- **PROBLEM TO WORK ON**: Count how many lines of the data below contain the string "action". Reply with that number alone.

- **RECORDED DATA**:
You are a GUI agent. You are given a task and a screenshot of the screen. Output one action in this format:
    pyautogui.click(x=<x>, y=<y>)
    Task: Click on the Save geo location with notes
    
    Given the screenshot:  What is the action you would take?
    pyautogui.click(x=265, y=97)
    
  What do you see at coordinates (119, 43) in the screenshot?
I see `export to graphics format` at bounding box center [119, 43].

- **SOLUTION FOR THIS PROBLEM**: 2